**Problem**
Find every line below that contains the word "computer" and copy it out.
[[ Input records open ]]
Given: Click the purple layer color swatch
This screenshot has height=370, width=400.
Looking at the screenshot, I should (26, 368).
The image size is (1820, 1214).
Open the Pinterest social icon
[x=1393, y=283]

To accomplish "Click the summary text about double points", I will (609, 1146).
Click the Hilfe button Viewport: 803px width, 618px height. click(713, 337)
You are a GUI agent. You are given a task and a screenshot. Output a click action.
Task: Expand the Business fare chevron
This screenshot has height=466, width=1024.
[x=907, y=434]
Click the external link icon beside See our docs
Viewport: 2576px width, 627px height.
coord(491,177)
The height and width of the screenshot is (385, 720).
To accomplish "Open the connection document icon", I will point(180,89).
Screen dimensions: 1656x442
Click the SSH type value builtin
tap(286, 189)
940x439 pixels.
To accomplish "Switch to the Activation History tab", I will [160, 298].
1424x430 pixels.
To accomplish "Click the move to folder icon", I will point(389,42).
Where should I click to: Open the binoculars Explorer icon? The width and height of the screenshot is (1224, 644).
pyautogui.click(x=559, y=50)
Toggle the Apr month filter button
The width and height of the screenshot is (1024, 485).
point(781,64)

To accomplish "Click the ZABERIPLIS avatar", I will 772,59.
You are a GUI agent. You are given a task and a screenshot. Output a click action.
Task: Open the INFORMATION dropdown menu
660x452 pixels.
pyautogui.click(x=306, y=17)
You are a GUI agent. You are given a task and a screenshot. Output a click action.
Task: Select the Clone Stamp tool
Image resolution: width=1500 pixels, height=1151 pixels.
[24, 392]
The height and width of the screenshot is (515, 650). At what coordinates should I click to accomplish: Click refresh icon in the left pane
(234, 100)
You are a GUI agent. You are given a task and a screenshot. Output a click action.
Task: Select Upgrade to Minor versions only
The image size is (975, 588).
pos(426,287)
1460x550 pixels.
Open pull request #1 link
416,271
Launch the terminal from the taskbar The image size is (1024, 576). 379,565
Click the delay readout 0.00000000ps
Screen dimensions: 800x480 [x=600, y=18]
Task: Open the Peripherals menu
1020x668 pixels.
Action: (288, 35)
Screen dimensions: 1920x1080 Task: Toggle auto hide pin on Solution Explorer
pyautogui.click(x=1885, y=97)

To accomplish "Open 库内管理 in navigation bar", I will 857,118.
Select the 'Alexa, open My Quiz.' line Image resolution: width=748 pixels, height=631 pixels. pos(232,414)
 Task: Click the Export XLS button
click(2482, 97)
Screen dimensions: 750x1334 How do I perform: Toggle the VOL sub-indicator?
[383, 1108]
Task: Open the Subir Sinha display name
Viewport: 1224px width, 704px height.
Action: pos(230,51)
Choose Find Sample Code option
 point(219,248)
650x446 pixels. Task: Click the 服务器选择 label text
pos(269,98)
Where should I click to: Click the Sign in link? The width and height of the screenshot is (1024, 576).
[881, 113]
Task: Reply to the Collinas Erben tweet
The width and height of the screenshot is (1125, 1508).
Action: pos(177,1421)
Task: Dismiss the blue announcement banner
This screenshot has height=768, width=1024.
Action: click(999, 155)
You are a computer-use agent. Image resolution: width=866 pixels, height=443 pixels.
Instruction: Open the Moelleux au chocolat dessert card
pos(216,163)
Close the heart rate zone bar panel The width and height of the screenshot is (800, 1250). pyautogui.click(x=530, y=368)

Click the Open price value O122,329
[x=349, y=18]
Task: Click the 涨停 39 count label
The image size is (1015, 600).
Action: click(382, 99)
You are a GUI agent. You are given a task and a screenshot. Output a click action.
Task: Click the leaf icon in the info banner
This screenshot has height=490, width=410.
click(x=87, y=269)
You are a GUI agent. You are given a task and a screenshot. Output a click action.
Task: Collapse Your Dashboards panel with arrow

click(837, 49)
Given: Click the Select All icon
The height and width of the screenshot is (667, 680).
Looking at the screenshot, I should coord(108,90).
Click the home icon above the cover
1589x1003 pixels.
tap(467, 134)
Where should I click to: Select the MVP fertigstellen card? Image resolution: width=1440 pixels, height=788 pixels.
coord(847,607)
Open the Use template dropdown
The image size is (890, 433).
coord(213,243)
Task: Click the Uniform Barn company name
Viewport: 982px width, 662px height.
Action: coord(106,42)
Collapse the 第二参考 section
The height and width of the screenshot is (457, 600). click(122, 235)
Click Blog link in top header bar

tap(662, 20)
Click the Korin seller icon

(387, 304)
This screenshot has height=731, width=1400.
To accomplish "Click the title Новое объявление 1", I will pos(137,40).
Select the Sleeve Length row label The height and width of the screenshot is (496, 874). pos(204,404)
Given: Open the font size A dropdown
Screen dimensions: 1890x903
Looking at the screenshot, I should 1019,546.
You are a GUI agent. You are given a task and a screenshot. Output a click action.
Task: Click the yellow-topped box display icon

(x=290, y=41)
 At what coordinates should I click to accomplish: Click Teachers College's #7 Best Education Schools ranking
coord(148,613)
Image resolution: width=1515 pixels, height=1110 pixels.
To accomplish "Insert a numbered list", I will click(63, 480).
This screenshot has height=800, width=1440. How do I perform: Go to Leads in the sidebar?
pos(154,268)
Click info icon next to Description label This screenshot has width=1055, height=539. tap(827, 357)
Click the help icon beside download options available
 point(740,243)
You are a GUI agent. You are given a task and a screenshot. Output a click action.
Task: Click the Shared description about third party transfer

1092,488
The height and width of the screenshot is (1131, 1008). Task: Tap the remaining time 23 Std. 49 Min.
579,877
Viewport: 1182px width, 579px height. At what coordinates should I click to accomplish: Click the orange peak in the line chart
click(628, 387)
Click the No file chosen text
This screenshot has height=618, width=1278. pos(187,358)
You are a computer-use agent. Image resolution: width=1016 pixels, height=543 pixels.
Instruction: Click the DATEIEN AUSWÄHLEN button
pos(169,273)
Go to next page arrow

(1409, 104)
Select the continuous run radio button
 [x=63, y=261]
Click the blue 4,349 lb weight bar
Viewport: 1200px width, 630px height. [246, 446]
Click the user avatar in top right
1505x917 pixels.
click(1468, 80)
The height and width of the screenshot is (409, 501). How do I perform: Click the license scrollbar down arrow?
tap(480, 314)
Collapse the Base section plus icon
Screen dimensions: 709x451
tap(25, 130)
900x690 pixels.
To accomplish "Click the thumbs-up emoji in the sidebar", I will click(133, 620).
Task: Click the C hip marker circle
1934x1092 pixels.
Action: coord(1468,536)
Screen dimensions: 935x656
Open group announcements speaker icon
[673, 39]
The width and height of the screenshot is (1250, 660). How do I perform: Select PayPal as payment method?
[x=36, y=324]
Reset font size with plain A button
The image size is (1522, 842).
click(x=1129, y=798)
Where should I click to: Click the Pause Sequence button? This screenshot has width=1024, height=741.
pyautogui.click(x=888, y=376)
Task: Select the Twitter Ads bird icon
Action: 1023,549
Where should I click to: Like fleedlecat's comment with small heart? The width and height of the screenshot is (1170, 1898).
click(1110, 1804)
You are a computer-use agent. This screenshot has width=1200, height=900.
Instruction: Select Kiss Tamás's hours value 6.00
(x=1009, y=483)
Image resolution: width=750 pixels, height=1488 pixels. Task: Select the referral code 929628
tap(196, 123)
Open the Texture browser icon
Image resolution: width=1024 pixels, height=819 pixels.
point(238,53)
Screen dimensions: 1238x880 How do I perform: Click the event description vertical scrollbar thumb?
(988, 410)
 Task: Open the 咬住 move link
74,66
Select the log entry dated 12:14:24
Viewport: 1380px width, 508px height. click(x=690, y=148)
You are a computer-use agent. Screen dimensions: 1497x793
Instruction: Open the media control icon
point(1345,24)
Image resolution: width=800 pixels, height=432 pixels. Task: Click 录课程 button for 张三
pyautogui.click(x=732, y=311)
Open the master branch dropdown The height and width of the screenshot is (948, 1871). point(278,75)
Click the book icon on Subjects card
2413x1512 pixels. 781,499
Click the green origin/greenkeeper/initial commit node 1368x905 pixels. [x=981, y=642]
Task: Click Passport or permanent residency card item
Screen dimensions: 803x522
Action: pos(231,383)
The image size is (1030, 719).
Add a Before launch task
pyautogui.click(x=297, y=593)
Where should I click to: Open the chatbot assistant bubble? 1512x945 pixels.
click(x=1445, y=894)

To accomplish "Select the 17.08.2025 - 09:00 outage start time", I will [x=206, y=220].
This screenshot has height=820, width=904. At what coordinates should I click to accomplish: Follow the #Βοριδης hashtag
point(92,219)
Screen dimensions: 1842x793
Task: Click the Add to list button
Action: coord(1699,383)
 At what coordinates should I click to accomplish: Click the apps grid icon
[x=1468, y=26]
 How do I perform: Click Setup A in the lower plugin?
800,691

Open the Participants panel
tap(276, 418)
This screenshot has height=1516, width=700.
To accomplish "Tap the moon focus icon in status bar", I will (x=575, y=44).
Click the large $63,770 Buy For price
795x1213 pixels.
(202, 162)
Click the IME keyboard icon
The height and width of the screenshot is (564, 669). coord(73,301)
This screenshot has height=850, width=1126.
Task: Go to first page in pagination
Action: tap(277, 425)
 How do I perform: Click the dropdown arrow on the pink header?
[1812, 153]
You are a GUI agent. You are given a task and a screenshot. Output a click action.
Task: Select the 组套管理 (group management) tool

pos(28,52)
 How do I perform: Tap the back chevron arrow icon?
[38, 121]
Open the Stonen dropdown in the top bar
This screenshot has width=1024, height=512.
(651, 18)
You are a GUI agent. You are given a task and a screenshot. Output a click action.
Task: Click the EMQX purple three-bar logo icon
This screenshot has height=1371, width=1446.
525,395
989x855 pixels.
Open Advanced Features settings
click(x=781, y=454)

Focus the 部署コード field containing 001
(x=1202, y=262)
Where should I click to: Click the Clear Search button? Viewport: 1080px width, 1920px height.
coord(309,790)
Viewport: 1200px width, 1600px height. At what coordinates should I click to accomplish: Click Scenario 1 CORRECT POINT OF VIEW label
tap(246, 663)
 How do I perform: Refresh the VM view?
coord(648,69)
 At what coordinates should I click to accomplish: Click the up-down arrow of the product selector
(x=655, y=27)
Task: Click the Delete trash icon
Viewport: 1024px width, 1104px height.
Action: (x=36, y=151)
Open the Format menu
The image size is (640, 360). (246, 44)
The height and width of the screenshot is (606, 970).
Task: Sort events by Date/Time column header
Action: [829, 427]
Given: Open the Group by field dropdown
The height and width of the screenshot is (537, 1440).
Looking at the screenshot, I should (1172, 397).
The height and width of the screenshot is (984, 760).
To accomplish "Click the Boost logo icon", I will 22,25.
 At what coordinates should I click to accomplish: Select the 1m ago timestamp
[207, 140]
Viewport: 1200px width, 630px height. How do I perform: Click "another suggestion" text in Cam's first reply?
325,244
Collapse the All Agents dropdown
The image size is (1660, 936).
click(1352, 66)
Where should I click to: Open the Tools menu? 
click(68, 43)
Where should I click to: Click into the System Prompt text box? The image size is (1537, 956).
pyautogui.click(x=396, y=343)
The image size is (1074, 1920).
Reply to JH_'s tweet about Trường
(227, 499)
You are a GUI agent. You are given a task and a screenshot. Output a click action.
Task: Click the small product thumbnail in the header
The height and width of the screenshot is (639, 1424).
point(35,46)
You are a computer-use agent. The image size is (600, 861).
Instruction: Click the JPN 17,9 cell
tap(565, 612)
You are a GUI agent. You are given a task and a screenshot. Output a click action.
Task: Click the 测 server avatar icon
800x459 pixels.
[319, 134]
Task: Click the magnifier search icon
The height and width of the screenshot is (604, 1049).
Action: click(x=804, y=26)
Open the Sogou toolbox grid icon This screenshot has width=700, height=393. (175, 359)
[[ Input records closed ]]
**Task answer**
You are a computer-use agent. Image resolution: width=866 pixels, height=443 pixels.
You are a computer-use agent. Image resolution: width=1016 pixels, height=543 pixels.
You are a computer-use agent. This screenshot has width=1200, height=900.
You are a computer-use agent. Screen dimensions: 1497x793
You are a computer-use agent. The image size is (600, 861).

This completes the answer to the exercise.